__WHAT THE TASK ASKS__
Starting with the first line of the records, write out each line exactly until you have included the line containing "The width and height of the screenshot is (868, 446).".

__Collected data entries__
- - -
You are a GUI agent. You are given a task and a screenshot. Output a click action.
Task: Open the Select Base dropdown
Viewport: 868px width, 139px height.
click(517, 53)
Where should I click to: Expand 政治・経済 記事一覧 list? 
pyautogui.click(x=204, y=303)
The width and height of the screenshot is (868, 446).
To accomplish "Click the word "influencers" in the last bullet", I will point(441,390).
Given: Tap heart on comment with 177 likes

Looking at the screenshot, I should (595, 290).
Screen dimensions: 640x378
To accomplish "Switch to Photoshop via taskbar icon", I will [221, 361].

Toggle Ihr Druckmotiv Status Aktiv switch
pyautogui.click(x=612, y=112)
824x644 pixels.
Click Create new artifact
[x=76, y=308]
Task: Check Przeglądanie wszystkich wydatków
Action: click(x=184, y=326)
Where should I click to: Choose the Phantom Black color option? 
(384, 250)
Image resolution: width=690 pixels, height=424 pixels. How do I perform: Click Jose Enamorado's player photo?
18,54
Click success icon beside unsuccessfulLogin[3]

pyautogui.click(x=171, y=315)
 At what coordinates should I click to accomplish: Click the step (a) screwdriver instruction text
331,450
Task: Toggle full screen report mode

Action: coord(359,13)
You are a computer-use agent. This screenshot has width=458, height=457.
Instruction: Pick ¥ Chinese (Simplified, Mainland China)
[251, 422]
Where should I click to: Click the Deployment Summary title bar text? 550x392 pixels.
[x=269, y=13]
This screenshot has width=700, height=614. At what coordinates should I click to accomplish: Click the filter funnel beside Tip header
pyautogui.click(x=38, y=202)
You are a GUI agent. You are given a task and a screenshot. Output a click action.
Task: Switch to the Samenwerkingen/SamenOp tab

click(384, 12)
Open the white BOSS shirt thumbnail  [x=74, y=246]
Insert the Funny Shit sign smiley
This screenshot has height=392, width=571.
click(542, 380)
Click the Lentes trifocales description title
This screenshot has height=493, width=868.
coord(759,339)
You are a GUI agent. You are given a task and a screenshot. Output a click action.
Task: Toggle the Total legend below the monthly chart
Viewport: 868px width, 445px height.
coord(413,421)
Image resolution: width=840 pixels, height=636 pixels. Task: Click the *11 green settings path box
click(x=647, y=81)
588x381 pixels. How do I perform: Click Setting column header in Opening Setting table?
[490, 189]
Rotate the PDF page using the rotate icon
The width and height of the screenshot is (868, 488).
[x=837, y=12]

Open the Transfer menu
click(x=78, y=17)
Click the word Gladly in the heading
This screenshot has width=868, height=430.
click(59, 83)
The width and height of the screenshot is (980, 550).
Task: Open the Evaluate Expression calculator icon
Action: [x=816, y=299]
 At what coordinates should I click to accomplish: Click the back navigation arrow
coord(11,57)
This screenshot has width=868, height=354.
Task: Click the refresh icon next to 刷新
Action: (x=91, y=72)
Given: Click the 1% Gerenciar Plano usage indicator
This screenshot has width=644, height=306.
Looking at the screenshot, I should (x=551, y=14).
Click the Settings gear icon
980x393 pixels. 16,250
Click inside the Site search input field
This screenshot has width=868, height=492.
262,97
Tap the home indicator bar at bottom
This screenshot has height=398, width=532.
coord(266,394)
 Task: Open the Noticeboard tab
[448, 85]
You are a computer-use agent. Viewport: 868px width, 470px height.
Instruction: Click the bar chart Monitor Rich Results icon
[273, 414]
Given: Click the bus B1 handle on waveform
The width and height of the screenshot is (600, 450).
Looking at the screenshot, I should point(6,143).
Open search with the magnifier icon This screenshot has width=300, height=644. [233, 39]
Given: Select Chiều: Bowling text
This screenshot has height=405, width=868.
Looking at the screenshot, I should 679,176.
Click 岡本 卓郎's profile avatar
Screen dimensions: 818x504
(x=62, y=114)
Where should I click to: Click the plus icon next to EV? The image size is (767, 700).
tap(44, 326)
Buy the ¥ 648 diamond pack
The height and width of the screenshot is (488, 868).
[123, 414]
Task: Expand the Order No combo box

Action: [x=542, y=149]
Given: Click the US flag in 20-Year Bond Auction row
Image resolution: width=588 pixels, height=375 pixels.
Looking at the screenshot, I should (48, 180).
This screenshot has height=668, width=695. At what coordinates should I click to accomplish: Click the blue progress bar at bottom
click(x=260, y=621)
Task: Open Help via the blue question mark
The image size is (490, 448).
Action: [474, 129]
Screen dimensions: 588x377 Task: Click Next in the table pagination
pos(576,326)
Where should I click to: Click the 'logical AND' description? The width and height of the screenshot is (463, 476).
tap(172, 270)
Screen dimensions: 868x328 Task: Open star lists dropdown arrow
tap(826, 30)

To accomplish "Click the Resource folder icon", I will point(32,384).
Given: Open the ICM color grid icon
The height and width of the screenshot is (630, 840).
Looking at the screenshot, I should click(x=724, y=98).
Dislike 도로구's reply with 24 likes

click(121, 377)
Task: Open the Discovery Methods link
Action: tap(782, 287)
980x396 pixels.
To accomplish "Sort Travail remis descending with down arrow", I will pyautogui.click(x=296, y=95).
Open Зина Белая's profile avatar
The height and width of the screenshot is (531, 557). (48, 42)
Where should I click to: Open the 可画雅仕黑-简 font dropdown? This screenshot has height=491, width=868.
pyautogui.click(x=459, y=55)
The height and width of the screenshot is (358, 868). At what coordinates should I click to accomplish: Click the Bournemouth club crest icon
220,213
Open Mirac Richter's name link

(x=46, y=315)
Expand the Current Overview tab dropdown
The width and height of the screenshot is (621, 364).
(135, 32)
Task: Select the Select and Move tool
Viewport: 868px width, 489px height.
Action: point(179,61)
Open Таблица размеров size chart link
- - -
__EXERCISE RESULT__
You are a GUI agent. You are given a task and a screenshot. Output a click action.
Task: Open the Select Base dropdown
Viewport: 868px width, 139px height.
click(517, 53)
Where should I click to: Expand 政治・経済 記事一覧 list? 
pyautogui.click(x=204, y=303)
The width and height of the screenshot is (868, 446).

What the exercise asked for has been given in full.